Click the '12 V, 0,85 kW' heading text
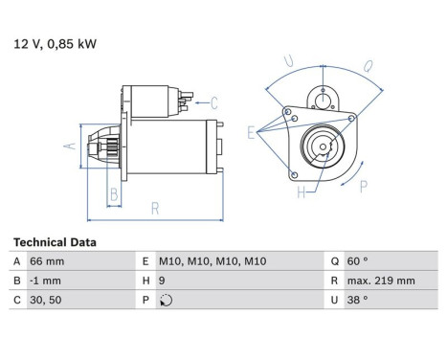(x=55, y=43)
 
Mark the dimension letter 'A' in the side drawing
(x=69, y=146)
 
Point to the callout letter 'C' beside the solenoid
(x=213, y=101)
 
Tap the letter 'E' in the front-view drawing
(x=252, y=133)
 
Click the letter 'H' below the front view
(x=302, y=192)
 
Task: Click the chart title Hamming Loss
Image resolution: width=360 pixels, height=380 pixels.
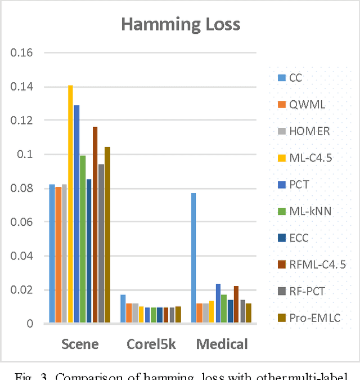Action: [x=181, y=24]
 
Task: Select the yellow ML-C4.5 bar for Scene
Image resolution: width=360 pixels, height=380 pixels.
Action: [x=70, y=204]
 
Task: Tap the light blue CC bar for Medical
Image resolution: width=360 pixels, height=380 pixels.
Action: [x=194, y=258]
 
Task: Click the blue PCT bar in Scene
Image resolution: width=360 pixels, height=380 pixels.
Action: [x=76, y=214]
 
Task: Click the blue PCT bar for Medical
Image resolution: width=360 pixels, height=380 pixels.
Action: [x=218, y=303]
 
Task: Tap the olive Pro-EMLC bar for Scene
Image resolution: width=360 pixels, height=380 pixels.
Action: [x=107, y=235]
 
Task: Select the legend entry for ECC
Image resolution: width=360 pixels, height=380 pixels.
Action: [x=299, y=238]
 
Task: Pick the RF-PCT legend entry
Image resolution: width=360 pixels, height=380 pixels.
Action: [x=306, y=291]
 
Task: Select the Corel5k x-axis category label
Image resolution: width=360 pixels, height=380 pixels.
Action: [x=151, y=343]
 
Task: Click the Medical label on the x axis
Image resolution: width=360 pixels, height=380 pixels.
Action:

• GIVEN EXERCISE
Rewrite the material beginning at the line that has "Task: Click the chart title Hamming Loss" and ending after the line that has "Action: [x=70, y=204]". Include every line in that span, multiply only the x and y coordinates in the answers by 0.9, and round them to whole numbers with halves rounded up. Leave all other numbers unchanged and omit the pictures.

• SOLUTION TO THE EXERCISE
Task: Click the chart title Hamming Loss
Image resolution: width=360 pixels, height=380 pixels.
Action: [x=163, y=22]
 
Task: Select the yellow ML-C4.5 bar for Scene
Image resolution: width=360 pixels, height=380 pixels.
Action: [x=63, y=184]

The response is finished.